Delphine waved a dismissive hand, though Anna couldn’t see it. "Heavens, no. I want them to be themselves."
"That’s not reassuring."
"It doesn’t need to be," Delphine said lightly. "Anatoli is earnest to the point of discomfort, and Kendall can’t help advertising his ambitions. Rafael will draw his own conclusions without any prompting at all."
"You’re using my children as atmosphere," Anna said.
"Yes," Delphine replied without hesitation. "But an affectionate atmosphere."
Anna sighed again, though there was amusement threaded through it now. "You really believe he’s ready for this?"
Delphine lifted her teacup again, swirling the liquid thoughtfully before taking a measured sip. "I don’t care if he is. This is his punishment for hiding from me. I have no intention of accepting the Emperor’s bloodhound as my son-in-law; I’m just using his proposal to frighten Rafael."
Anna went very still on the other end of the line.
"Oh," she said at last. "So this is spite."
Delphine smiled, unrepentant. "Discipline," she corrected. "Spite would involve tears."
"You’re dangling a marriage contract in front of him like a blade and calling it parenting."
"I raised him to understand leverage," Delphine replied mildly. "It would be rude not to use it."
Anna let out a soft laugh, the kind that meant she was already picturing Rafael’s expression. "He’s going to hate you."
"He already does," Delphine said pleasantly. "In phases."
"And Gregoris Frasner?" Anna asked. "You’re quite sure he’s... expendable?"
Delphine’s smile sharpened again, thin and knowing. "Oh, no. He’s not expendable at all. That’s precisely why he’s useful."
She set her cup down carefully, porcelain clicking once against the saucer. "Gregoris frightens Rafael. Not in the crude way men like him often frighten people, but in the way that unsettles his sense of control. He can’t catalogue him. He can’t dismiss him. And now..."
"Rafael asked Gregoris to be his partner voluntarily." Delphine leaned back, satisfied. "Which means Rafael believes he’s steering this. I’m simply... reminding him that other hands exist on the wheel."
Anna hummed. "You do realize that if this backfires, you might actually get what you claim not to want."
Delphine laughed softly. "If Rafael truly wanted Gregoris Frasner as a husband, I’d already know. He doesn’t. He wants distance and invisibility while being a noble."
"And you’re going to show him he can’t."
"I’m going to show him," Delphine said calmly, "that every choice he makes echoes. Even the ones he tells himself are temporary."
Anna sighed, long-suffering but fond. "I’ll warn Anatoli not to propose to random girls again and Kendall not to brag too loudly."
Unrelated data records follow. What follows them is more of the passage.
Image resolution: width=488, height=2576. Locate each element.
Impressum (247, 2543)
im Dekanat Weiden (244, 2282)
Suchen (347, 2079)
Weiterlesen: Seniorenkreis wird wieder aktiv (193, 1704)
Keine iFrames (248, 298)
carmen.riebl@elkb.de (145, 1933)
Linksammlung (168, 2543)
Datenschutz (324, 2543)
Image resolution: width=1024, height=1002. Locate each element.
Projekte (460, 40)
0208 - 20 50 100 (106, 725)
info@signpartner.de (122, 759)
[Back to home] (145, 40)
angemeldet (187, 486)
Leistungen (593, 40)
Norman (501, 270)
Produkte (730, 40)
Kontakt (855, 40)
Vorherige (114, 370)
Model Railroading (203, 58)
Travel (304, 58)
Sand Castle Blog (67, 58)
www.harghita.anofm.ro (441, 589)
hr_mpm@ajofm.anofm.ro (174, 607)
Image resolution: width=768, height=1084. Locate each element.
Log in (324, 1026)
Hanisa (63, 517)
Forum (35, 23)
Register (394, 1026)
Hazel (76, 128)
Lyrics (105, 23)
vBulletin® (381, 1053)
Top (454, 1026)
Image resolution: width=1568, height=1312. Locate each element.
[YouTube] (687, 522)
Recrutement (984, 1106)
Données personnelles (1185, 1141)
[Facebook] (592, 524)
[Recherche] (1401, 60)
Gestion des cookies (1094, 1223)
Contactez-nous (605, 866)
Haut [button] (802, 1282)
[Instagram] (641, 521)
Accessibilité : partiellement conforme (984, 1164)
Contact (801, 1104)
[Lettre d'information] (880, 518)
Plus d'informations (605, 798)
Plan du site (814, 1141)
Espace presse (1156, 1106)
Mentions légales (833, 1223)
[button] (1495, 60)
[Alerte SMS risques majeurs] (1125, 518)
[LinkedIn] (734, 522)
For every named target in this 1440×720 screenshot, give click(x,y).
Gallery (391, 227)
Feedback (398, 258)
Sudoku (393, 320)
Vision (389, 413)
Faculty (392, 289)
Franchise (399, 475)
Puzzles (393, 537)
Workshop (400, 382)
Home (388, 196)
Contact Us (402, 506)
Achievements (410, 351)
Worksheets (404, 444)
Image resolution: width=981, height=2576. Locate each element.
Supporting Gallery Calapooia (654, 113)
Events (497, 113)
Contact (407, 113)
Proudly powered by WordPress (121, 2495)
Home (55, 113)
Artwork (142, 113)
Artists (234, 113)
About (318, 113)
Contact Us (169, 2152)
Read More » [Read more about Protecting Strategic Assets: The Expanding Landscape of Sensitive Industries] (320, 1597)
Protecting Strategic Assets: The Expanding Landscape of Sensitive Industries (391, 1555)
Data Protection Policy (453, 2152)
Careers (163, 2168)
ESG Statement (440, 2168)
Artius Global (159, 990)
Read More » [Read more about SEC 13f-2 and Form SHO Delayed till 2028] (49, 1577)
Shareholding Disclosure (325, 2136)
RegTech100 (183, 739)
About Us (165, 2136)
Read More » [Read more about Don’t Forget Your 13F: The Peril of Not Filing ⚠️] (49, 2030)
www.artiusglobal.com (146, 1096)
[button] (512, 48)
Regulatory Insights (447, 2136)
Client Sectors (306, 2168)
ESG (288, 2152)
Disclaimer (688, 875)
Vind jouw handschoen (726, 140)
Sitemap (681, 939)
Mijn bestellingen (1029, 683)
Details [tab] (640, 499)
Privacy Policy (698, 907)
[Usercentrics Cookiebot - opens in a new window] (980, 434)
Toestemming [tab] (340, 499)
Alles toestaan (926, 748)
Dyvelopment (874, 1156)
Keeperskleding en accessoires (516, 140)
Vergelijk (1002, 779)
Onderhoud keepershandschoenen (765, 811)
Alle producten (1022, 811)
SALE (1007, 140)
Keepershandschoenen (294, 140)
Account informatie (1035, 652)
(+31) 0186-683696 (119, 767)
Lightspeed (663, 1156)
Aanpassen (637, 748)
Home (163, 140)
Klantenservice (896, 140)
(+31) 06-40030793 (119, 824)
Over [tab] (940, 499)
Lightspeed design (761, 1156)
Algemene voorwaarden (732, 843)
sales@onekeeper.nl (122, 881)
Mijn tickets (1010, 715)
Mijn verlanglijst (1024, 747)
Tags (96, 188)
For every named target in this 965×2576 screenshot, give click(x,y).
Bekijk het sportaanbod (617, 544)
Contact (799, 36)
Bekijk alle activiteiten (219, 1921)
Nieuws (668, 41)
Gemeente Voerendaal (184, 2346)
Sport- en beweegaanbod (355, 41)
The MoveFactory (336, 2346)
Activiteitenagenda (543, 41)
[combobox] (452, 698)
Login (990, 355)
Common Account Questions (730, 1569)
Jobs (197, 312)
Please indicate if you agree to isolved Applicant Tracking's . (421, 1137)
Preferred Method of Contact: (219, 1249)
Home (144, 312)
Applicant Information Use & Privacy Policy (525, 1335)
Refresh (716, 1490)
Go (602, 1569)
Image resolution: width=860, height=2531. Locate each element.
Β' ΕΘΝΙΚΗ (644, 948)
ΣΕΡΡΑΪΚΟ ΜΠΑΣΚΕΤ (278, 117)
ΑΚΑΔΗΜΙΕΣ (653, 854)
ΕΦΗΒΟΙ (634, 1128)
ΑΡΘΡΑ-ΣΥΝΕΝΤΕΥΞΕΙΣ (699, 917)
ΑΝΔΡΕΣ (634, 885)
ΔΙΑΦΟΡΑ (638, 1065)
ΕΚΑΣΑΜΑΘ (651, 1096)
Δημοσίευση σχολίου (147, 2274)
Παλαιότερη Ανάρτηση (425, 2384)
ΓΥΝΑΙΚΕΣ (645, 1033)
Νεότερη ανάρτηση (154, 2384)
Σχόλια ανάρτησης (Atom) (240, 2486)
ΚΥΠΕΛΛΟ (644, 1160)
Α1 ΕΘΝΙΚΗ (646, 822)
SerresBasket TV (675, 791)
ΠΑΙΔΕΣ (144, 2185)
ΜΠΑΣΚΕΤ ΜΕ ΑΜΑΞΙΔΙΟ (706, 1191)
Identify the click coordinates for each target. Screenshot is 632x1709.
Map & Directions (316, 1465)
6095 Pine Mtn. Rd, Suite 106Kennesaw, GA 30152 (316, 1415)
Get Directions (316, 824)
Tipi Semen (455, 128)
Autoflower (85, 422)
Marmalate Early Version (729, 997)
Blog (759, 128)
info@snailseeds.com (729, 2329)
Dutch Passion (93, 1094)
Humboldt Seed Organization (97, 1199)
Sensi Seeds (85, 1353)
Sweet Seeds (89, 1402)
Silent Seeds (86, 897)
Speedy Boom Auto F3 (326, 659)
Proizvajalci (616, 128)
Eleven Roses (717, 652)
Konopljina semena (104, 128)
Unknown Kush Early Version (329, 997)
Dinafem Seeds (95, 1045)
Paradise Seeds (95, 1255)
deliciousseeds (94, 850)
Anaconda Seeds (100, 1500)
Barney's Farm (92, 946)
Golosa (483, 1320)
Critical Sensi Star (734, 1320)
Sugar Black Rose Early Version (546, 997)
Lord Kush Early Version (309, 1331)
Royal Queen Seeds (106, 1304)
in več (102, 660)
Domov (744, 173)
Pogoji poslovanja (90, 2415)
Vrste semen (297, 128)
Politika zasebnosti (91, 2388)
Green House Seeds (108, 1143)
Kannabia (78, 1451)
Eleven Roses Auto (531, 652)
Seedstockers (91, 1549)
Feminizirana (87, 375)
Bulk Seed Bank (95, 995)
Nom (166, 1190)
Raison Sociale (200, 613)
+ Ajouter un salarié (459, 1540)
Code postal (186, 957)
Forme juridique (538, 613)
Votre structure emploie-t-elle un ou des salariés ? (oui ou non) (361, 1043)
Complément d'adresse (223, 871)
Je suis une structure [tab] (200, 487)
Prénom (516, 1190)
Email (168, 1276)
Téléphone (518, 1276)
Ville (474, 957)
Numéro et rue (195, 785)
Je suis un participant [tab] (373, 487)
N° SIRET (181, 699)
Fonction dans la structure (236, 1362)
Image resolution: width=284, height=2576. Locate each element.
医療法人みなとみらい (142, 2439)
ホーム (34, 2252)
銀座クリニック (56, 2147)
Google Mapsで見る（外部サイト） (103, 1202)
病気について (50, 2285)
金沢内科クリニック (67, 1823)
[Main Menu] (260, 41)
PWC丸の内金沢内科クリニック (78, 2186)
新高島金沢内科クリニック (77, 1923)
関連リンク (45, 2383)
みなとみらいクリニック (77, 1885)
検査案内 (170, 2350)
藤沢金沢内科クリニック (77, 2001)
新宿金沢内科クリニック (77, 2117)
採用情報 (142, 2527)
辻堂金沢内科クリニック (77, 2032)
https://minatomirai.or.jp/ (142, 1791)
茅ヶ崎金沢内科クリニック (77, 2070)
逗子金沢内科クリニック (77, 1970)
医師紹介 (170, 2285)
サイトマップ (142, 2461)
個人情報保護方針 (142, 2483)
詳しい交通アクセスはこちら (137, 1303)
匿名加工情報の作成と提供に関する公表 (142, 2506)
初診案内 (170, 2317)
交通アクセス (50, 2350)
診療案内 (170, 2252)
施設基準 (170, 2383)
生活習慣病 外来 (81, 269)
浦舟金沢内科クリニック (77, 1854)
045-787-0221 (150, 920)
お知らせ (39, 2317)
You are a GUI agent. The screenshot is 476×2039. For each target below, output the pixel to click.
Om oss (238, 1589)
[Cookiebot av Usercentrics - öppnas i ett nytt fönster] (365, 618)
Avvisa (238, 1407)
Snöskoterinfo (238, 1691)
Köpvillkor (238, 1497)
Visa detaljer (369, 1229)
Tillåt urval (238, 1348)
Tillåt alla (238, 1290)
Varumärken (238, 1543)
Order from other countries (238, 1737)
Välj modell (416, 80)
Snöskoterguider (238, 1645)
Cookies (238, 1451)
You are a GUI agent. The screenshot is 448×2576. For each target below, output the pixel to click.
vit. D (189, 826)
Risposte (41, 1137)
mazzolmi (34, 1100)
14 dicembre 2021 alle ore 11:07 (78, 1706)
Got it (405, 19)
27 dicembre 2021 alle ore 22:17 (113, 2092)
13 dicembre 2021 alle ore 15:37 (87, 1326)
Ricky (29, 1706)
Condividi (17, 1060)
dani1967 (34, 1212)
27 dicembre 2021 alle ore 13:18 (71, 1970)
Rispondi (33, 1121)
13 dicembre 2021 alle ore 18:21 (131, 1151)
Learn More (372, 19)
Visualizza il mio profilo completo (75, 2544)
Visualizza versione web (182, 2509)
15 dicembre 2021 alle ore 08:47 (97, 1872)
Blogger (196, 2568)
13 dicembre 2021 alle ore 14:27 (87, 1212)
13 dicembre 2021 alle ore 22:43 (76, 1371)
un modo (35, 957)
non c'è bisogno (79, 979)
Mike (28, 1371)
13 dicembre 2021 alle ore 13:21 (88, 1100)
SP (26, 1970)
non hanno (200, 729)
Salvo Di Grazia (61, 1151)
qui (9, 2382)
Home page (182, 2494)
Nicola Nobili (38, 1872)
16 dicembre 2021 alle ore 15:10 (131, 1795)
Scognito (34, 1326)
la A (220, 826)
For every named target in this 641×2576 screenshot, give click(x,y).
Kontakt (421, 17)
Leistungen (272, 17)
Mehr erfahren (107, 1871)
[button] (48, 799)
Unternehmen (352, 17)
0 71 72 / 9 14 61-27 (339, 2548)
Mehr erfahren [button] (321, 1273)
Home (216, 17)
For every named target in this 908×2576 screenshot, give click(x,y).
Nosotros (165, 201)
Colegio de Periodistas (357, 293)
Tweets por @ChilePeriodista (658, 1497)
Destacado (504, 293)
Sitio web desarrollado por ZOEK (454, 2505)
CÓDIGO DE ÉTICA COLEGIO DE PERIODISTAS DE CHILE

"Oh, don’t," Delphine said. "Let them be insufferable. Rafael always thinks more clearly when he’s annoyed."
There was a pause, then Anna’s voice softened. "You do love him, you know."
Delphine’s gaze drifted back to the window, to the immaculate gardens she had shaped hedge by hedge over decades. "Of course I do," she said quietly. "That’s why I refuse to let him disappear into cleverness and think it’s independence."
She picked up her cup again, the tea now at the perfect temperature.
"Two weeks," she added lightly. "Moon Lotus. Peak hour. Make sure the table is impossible to ignore."
Anna laughed. "I’ll see what I can do."
The call ended.
Delphine remained where she was, satisfied, already imagining the luncheon with the polite smiles, the too-loud clink of cutlery, and the moment Rafael would answer his comm and hear about the contract.
"A gala date," she murmured to herself. "A duke with a proposal. And a son who thinks silence protects him."
Her smile returned.
"Let’s see how long you last," Delphine Rosenroth said softly, and lifted her teacup in a quiet, anticipatory toast.